Feature extraction, batch analysis, and built-in perceptual features (energy, danceability, valence, key, chords) for playlist generation and music discovery.

sonara — from Latin sonare, "to sound, to resonate"

Quick Start

pip install sonara

One call gets you 30+ features — tempo, key, chords, energy, mood, timbre — in ~4 ms per 10-second track:

import sonara

r = sonara.analyze_file("track.mp3", mode="playlist")
r.print()
# TrackAnalysis  (3:42)
#
#   Rhythm
#     BPM            128.3
#     Beats          475
#     Onset density  3.21/sec
#
#   Tonal
#     Key                A minor  (conf 0.81)
#     Predominant chord  Am
#     Chord changes      1.42/sec
#     Dissonance         0.183
#
#   Perceptual
#     Energy         0.78
#     Danceability   0.71
#     Valence        0.42
#     Acousticness   0.12
#     Loudness       -9.2 LUFS
#     Dynamic range  12.4 dB

The result is a plain dict subclass — r['bpm'], **r, and json.dumps(r) all work as expected.

Scale to your whole library in parallel across all CPU cores:

from pathlib import Path

files = [str(p) for p in Path("~/Music").expanduser().rglob("*.mp3")]
results = sonara.analyze_batch(files, mode="playlist")

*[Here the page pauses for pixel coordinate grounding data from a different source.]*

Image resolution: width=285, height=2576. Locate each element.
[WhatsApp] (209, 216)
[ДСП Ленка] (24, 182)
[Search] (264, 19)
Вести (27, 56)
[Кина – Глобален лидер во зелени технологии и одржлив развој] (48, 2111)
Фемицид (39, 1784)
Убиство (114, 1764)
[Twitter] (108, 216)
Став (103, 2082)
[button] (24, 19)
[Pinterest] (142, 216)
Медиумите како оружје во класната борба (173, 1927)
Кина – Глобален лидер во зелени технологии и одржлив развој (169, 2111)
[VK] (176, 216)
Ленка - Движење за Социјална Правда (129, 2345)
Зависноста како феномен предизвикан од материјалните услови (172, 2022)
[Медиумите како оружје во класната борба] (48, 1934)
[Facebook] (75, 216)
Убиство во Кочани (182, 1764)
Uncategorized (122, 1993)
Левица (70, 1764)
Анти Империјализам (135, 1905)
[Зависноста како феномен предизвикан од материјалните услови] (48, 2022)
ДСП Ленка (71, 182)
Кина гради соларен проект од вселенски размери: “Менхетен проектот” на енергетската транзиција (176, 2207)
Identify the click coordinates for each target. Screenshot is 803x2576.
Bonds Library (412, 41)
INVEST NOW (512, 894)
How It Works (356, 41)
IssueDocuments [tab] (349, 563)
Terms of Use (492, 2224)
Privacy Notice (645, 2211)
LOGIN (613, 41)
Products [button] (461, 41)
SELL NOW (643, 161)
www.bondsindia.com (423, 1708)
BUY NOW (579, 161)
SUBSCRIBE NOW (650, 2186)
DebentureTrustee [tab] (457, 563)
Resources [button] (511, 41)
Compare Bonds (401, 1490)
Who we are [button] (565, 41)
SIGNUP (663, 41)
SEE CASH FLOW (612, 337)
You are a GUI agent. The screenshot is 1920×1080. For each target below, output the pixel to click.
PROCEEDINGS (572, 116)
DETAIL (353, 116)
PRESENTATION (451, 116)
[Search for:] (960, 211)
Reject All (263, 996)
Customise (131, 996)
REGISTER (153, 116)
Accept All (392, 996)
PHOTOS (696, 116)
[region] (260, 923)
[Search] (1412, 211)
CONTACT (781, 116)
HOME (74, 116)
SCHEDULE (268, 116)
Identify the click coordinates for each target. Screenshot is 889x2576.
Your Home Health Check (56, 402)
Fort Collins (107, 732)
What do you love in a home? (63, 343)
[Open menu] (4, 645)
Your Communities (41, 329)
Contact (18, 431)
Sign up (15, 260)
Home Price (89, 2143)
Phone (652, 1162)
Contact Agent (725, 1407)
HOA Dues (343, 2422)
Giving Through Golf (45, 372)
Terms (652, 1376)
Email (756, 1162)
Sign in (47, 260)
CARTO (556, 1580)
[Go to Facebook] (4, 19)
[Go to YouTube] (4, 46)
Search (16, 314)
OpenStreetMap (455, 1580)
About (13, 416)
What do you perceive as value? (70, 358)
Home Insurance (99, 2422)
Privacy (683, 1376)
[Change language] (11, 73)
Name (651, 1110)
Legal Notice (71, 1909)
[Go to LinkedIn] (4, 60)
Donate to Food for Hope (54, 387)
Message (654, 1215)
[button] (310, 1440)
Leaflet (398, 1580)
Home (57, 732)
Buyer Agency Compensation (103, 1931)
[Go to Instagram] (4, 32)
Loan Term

Pre-built wheels for Linux, macOS (Intel & Apple Silicon), and Windows. Requires Python 3.9+.

Analysis Pipeline

sonara includes a fused analysis pipeline that extracts all features in a single optimized pass. Three modes control the depth of analysis:

Modes

Mode Features Time (10s track) Use case
compact 11 core features ~1.2 ms Fast scanning, metadata
playlist 30+ features incl. tonal & perceptual ~4 ms Playlist generation, music discovery
full All features incl. time signature ~50 ms Research, comprehensive analysis

Compact mode (default)

Core signal features, always computed:

r = sonara.analyze_file("track.mp3", mode="compact")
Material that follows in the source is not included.